CAMELYON BENCHMARK : better datasets for MIL methods
MIT
CAMELYON_BENCHMARK
INTRODUCTION
why we do this work?
Multiple Instance Learning (MIL) methods are mainstream approaches for pathological image classification and analysis.
The CAMELYON-16/17 datasets are commonly used to evaluate MIL methods.

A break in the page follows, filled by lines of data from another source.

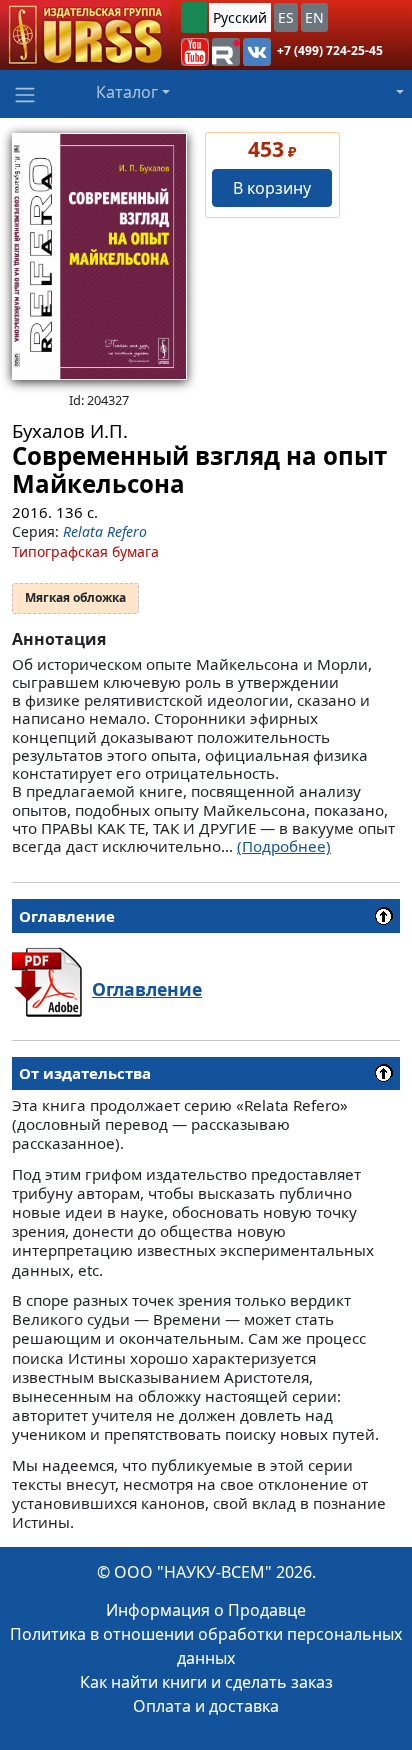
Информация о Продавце (206, 1610)
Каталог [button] (127, 92)
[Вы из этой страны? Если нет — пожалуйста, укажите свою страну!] (194, 17)
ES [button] (286, 17)
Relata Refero (105, 531)
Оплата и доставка (206, 1706)
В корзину (272, 188)
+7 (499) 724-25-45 (330, 50)
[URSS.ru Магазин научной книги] (84, 35)
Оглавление (147, 989)
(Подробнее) (284, 846)
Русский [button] (240, 17)
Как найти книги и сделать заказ (206, 1682)
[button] (195, 52)
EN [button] (314, 17)
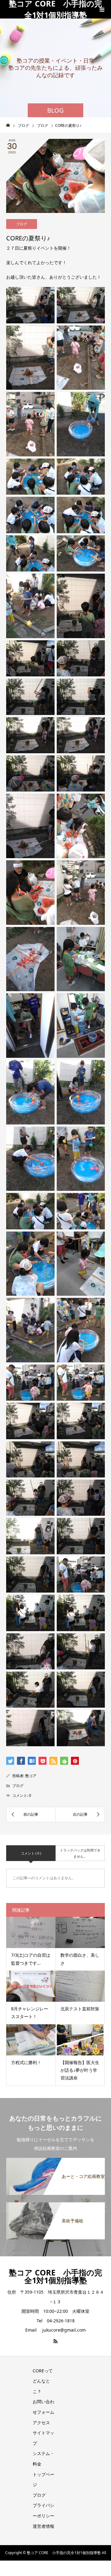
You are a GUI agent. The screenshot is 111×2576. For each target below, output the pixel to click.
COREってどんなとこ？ (43, 2381)
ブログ (21, 223)
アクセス (41, 2422)
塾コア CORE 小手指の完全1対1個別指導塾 (55, 9)
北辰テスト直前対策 (79, 2009)
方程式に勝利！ (26, 2062)
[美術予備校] (55, 2206)
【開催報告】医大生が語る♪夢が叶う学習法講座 (79, 2070)
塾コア (30, 1775)
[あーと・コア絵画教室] (55, 2161)
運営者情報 (43, 2526)
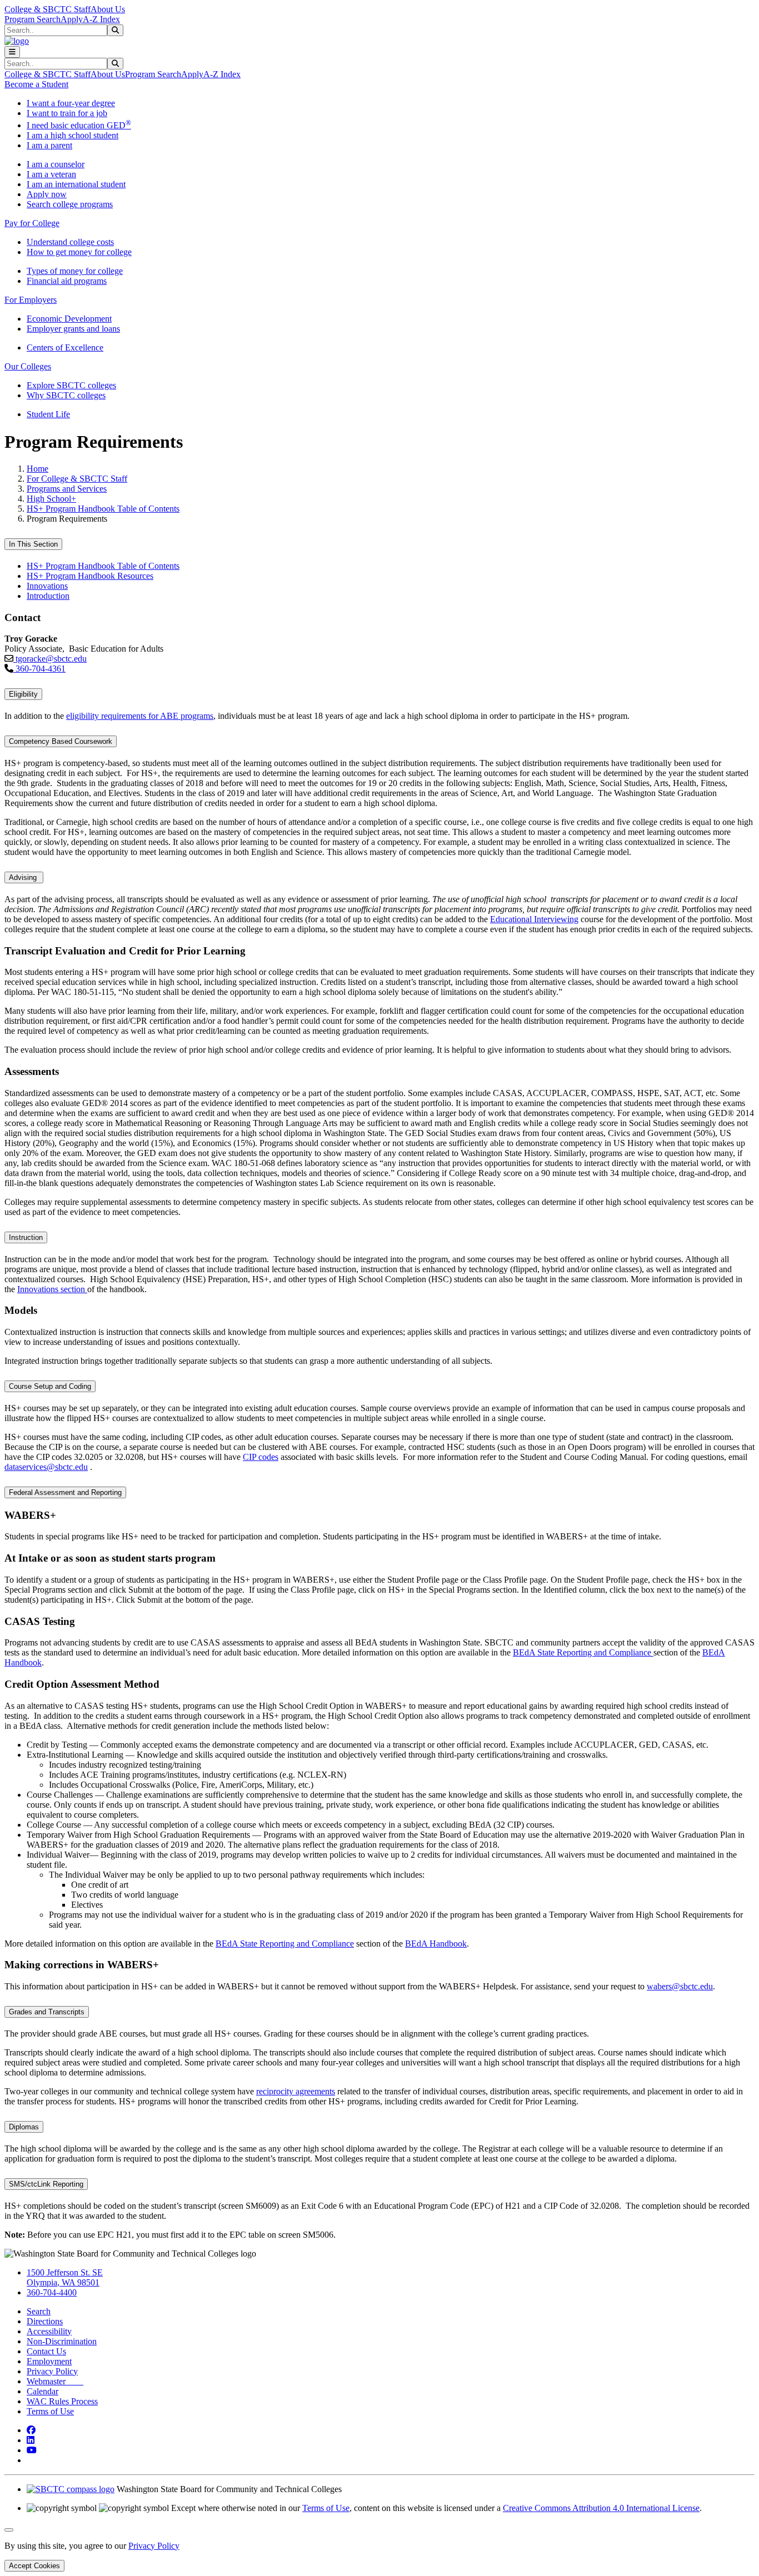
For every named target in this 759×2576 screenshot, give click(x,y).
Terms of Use (50, 2411)
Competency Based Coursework (60, 741)
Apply (72, 19)
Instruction (26, 1237)
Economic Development (69, 318)
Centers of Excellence (65, 347)
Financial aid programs (67, 281)
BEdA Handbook (436, 1943)
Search (39, 2311)
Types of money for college (75, 271)
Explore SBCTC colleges (71, 385)
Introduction (48, 596)
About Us (108, 9)
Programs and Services (67, 488)
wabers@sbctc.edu (680, 1986)
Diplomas (24, 2127)
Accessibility (49, 2331)
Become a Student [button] (36, 84)
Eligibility (23, 694)
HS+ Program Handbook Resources (90, 576)
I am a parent (49, 145)
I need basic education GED (79, 125)
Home (37, 468)
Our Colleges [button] (27, 366)
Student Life (48, 414)
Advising (24, 877)
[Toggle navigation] (12, 52)
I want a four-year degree (71, 103)
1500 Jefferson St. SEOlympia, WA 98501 (65, 2277)
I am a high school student (72, 135)
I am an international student (76, 184)
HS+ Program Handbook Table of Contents (103, 508)
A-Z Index (101, 19)
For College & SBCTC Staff (77, 478)
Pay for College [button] (31, 223)
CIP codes (260, 1457)
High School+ (51, 498)
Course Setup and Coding (50, 1386)
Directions (45, 2321)
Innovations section (52, 1289)
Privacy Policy (52, 2371)
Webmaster (55, 2381)
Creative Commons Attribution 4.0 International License (601, 2508)
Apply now (47, 194)
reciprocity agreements (295, 2091)
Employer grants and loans (73, 328)
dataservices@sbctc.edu (46, 1467)
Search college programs (70, 204)
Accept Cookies (34, 2566)
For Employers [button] (30, 299)
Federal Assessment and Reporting (65, 1492)
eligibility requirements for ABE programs (139, 716)
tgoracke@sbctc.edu (50, 658)
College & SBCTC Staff (47, 9)
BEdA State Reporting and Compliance (583, 1652)
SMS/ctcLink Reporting (46, 2184)
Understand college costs (70, 242)
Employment (49, 2361)
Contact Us (46, 2351)
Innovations (47, 586)
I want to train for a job (67, 113)
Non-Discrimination (62, 2341)
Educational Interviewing (534, 919)
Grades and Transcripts (46, 2012)
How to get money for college (79, 252)
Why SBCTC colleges (66, 395)
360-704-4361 (39, 668)
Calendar (42, 2391)
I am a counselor (55, 164)
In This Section (33, 544)
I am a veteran (51, 174)
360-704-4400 (52, 2292)
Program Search (32, 19)
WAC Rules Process (62, 2401)
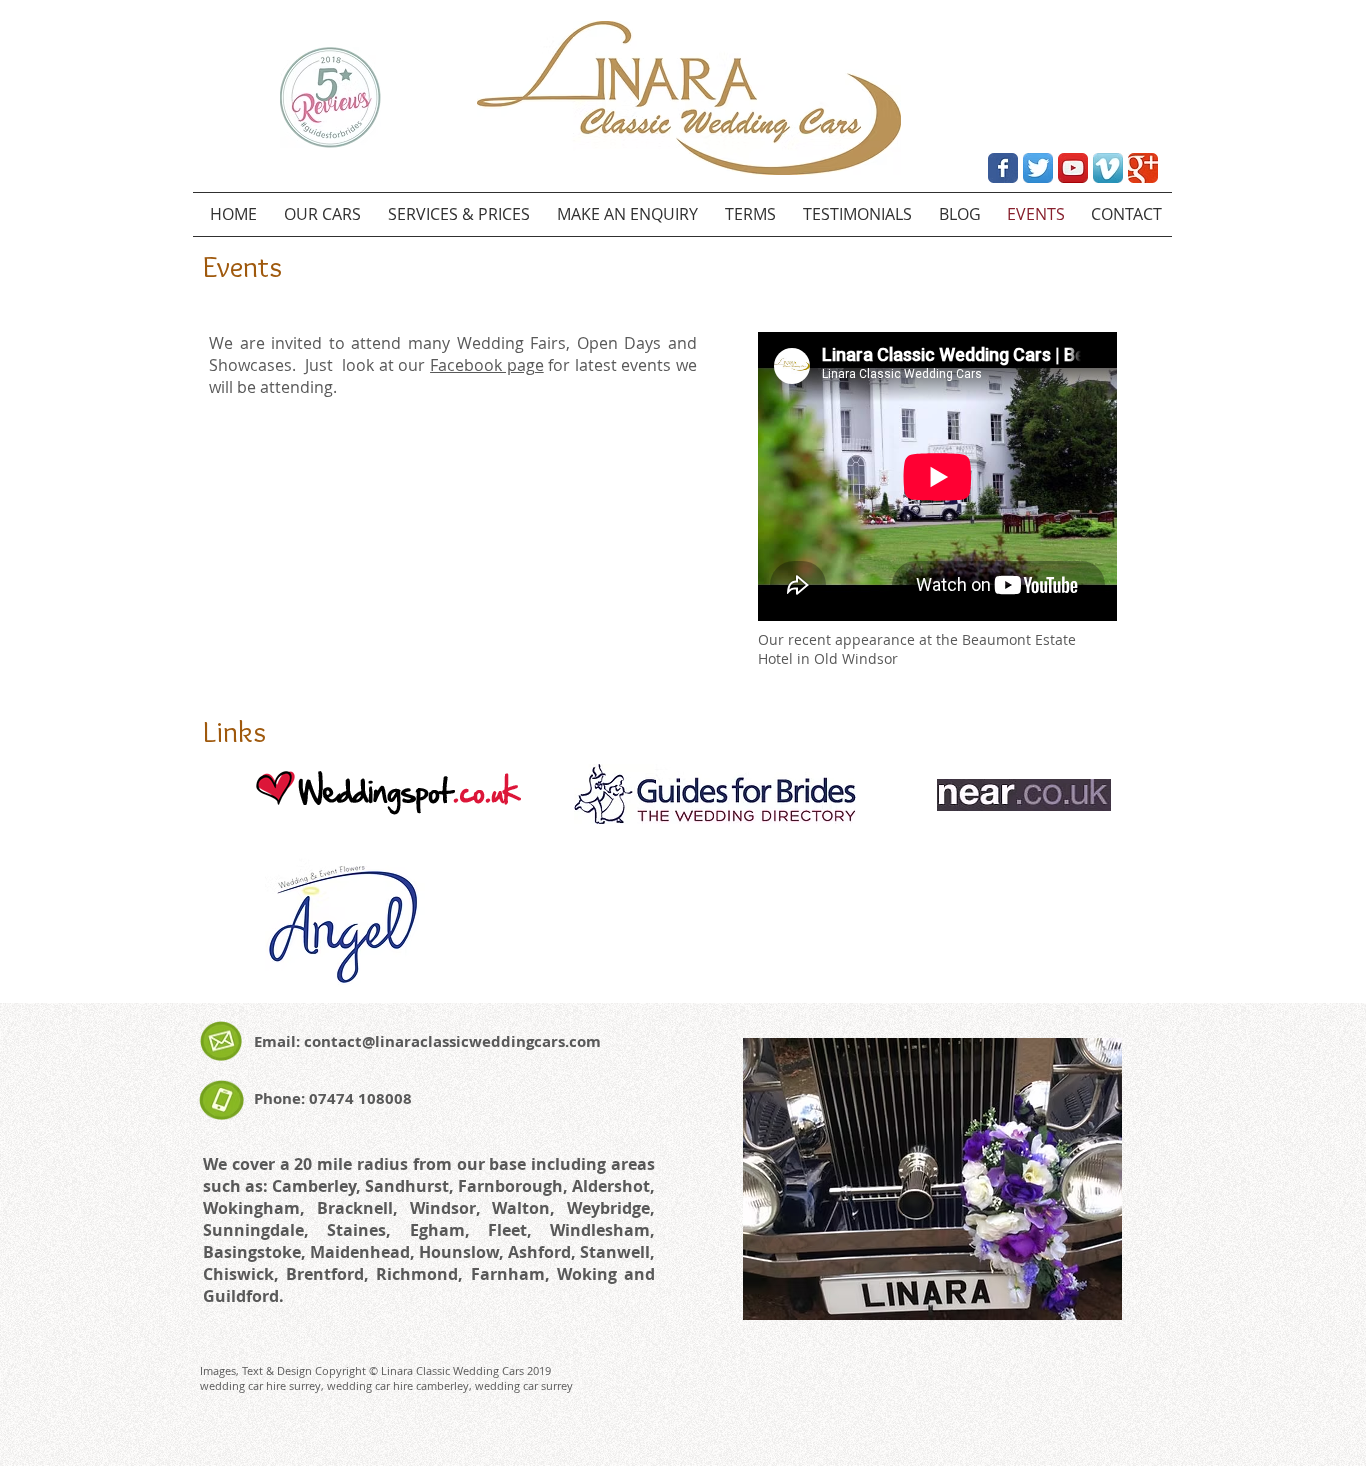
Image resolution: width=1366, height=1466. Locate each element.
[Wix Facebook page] (1003, 168)
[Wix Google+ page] (1143, 168)
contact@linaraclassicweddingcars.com (452, 1041)
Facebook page (487, 365)
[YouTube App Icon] (1073, 168)
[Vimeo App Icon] (1108, 168)
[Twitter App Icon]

However, they have the following issues:
CAMELYON-16/17 datasets contain some problematic slides
Pixel-annotations of CAMELYON-16/17 test-dataset not accurate enough
Different MIL methods do not have a unified dataset-split and evaluation-metrics on the CAMELYON dataset
To conclude,there is no BENCHMARK for MIL methods
what we do in this work?
We do the following work to establish a CAMELYON-BENCHMARK
Remove some problematic slides.
Correct problematic annotations.
Merge the CAMELYON-16/17 datasets and add some new slides to organize a larger, more balanced CAMELYON-NEW dataset.
Evaluate mainstream MIL methods on the CAMELYON-NEW dataset.
Evaluate mainstream feature extractors on the CAMELYON-NEW dataset.
Use more comprehensive evaluation metrics to assess different methods.
In summary, we establish a new CAMELYON-BENCHMARK.